For instance, we want to loop over all items in xs and ys:

for x in xs:
    for y in ys:
        compute(x, y)

The code above can be transformed to:

from itertools import product

for x, y in product(xs, ys):
    compute(x, y)

Behind the scenes, itertool’s product returns an iterator, i.e. something we can loop over.

Using product is both simpler and more general. Now the number of nested loops can be determined at runtime. It is no longer hard-coded.

>>> from itertools import product
>>> list_of_lists = [[1, 2], [3, 4]]
>>> for args in product(*list_of_lists):
...     print(args)
(1, 3)
(1, 4)
(2, 3)
(2, 4)
>>> list_of_lists = [[1, 2], [3, 4], [5, 6]]
>>> for args in product(*list_of_lists):
...     print(args)
(1, 3, 5)
(1, 3, 6)
(1, 4, 5)
(1, 4, 6)
(2, 3, 5)
(2, 3, 6)
(2, 4, 5)
(2, 4, 6)

Generators: iterators made easy

Generators create iterators using syntax that is similar to the standard loop:

for x in xs:
    for y in ys:
        print(f"some complicated calculation with {x} and {y}")
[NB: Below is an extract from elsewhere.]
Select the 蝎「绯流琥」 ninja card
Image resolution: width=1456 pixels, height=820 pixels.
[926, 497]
We can lift the loops out of the code and create a generator:

def my_generator(xs, ys):
  for x in xs:
      for y in ys:
          yield x, y
          print(f"I am in my_generator {x}, {y}")
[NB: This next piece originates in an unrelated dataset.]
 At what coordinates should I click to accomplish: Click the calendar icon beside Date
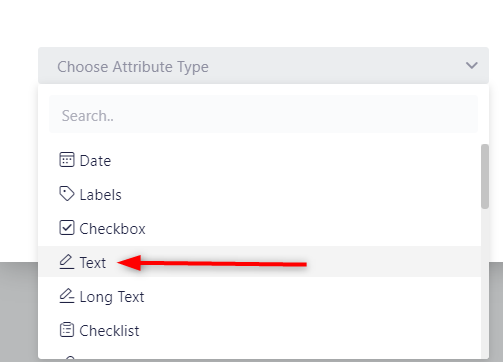pos(67,160)
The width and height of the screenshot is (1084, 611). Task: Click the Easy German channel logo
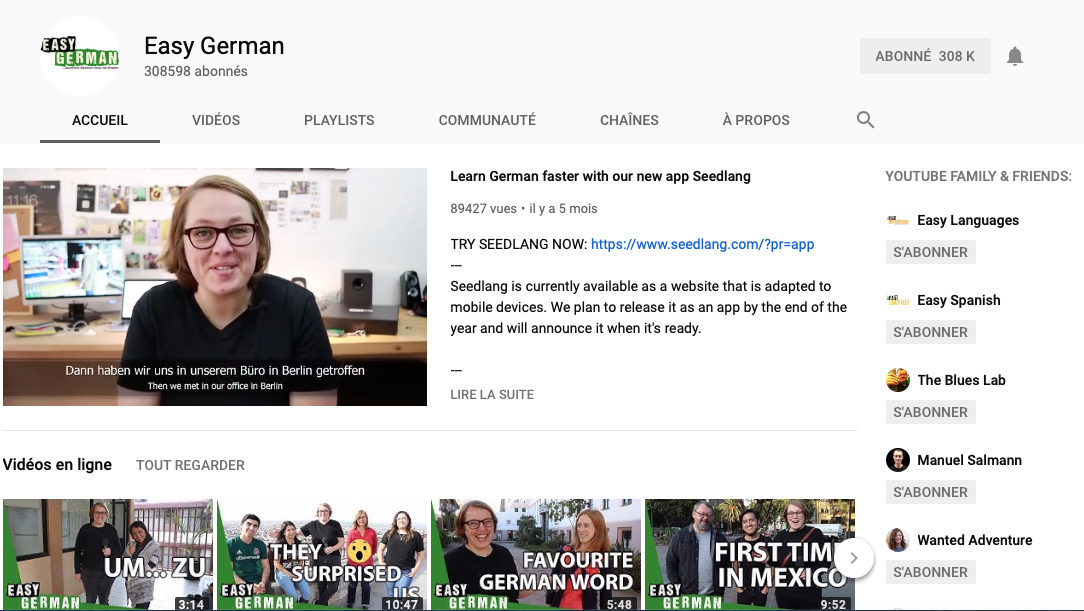tap(80, 56)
And then loop with an iterator which python creates auto-magically:

>>> for x, y in my_generator([1, 2], ["a", "b"]):
...     print(f"some complicated calculation with {x} and {y}")
some complicated calculation with 1 and a
I am in my_generator 1, a
some complicated calculation with 1 and b
I am in my_generator 1, b
some complicated calculation with 2 and a
I am in my_generator 2, a
some complicated calculation with 2 and b
I am in my_generator 2, b

In practice, Python runs through the code in my_generator and returns a new element each time it hits yield. The next time it is called, it restarts from the line right after yield.

When to use generators?

  1. To separate complex loops from complex calculations in the loop
  2. Complex loops that occur multiple times in the code (copy-paste is a foot gun).
  3. When running out of memory, generators allow you be lazy
  4. Use iterators when the language does not allow for generators (e.g. c++).

Exercise

Power of two iterator

What does this print out?

def powers_of_two(xs):
    for x in xs:
        yield 2**x

for x in powers_of_two([2, 4, 3, 2]):
    print(x)

Solution

4
16
9
4

Interleaved power of two and squares

How about this? Where does the function return two on after the first element, what about after the second element?

def interleaved(xs):
    for x in xs:
        yield 2 ** x
        yield x ** 2

for x in interleaved([2, 4, 3, 2]):
    print(x)

Solution

4
4
16
16
8
9
4
4

Sequential power of two and squares

What is the output sequence in this case?

def sequential(xs):

  for x in xs:
      yield 2 ** x

  for x in xs:
      yield x ** 2

for x in sequential([2, 4, 3, 2]):
    print(x)

Solution

4
16
8
4
4
16
9
4

How to use the iterator pattern

What to look for:

What to do:

Other languages

Dependency Injection, or how to make algorithms tweakable

It’s not unusual to want to change an algorithm, but only in one or two places:

def my_algorithm(some_input):
    return [
        uncornify(webby)
        for webby in deconforbulate(some_input)
    ]

Say that rather than loop over deconforbulate objects, you need to loop over undepolified objects.

Here’s one bad solution:

def my_awful_copy_paste_non_solution(some_input):
    return [
        uncornify(webby)
        for webby in undepolified(some_input)
    ]

Here’s a slightly better one:

def my_somewhat_better_solution(some_input, is_deconfobulated: bool = True):
    if is_deconfobulated:
      generator = deconforbulate
    else:
      generator = undepolified

    return [
        uncornify(webby) for webby in generator(some_input)
    ]

But it doesn’t scale!

Your supervisor just popped in and wants you to try and loop over unsoupilated, resoupilated, and gunkifucated objects, and probably others as well. Using the pattern above, we have to modify the algorithm each and every time we add a new tweak.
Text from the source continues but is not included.